* [Exercise requirements]:
Copy every entry precisely.
====
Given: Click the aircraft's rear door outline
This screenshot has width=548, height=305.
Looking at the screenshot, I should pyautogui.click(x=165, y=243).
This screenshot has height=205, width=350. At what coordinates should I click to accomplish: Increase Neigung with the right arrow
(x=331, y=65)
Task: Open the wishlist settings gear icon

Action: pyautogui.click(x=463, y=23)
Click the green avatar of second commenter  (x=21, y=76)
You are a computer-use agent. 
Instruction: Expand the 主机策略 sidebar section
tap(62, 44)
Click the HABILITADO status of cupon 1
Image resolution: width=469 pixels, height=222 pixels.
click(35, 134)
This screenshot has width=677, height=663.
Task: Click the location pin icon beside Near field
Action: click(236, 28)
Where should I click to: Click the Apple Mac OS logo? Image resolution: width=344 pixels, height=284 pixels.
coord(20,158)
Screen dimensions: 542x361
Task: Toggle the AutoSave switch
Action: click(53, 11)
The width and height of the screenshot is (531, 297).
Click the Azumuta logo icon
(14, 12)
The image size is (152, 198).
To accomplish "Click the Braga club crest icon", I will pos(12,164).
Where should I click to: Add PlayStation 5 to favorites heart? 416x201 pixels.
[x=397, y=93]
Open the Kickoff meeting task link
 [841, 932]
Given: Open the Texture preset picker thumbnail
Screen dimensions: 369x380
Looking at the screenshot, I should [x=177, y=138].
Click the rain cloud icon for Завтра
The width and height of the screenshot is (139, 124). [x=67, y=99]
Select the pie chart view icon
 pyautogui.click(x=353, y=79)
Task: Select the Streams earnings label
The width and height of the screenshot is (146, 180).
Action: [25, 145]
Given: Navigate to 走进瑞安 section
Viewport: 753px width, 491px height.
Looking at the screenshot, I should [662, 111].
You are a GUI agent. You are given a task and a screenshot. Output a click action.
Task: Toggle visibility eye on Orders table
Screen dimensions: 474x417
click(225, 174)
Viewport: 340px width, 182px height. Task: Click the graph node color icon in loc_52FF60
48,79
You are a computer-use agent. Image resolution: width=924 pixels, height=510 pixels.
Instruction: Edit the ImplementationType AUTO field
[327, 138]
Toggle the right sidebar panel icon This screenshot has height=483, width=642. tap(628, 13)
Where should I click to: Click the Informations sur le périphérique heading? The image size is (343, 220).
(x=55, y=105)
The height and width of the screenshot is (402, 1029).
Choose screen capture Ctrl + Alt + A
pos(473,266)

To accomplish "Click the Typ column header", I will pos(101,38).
====
* [Reply to the exercise]:
Given: Click the aircraft's rear door outline
This screenshot has width=548, height=305.
Looking at the screenshot, I should pyautogui.click(x=165, y=243).
This screenshot has height=205, width=350. At what coordinates should I click to accomplish: Increase Neigung with the right arrow
(x=331, y=65)
Task: Open the wishlist settings gear icon

Action: pyautogui.click(x=463, y=23)
Click the green avatar of second commenter  (x=21, y=76)
You are a computer-use agent. 
Instruction: Expand the 主机策略 sidebar section
tap(62, 44)
Click the HABILITADO status of cupon 1
Image resolution: width=469 pixels, height=222 pixels.
click(35, 134)
This screenshot has width=677, height=663.
Task: Click the location pin icon beside Near field
Action: click(236, 28)
Where should I click to: Click the Apple Mac OS logo? Image resolution: width=344 pixels, height=284 pixels.
coord(20,158)
Screen dimensions: 542x361
Task: Toggle the AutoSave switch
Action: click(53, 11)
The width and height of the screenshot is (531, 297).
Click the Azumuta logo icon
(14, 12)
The image size is (152, 198).
To accomplish "Click the Braga club crest icon", I will pos(12,164).
Where should I click to: Add PlayStation 5 to favorites heart? 416x201 pixels.
[x=397, y=93]
Open the Kickoff meeting task link
 [841, 932]
Given: Open the Texture preset picker thumbnail
Screen dimensions: 369x380
Looking at the screenshot, I should [x=177, y=138].
Click the rain cloud icon for Завтра
The width and height of the screenshot is (139, 124). [x=67, y=99]
Select the pie chart view icon
 pyautogui.click(x=353, y=79)
Task: Select the Streams earnings label
The width and height of the screenshot is (146, 180).
Action: [25, 145]
Given: Navigate to 走进瑞安 section
Viewport: 753px width, 491px height.
Looking at the screenshot, I should [662, 111].
You are a GUI agent. You are given a task and a screenshot. Output a click action.
Task: Toggle visibility eye on Orders table
Screen dimensions: 474x417
click(225, 174)
Viewport: 340px width, 182px height. Task: Click the graph node color icon in loc_52FF60
48,79
You are a computer-use agent. Image resolution: width=924 pixels, height=510 pixels.
Instruction: Edit the ImplementationType AUTO field
[327, 138]
Toggle the right sidebar panel icon This screenshot has height=483, width=642. tap(628, 13)
Where should I click to: Click the Informations sur le périphérique heading? The image size is (343, 220).
(x=55, y=105)
The height and width of the screenshot is (402, 1029).
Choose screen capture Ctrl + Alt + A
pos(473,266)

To accomplish "Click the Typ column header", I will pos(101,38).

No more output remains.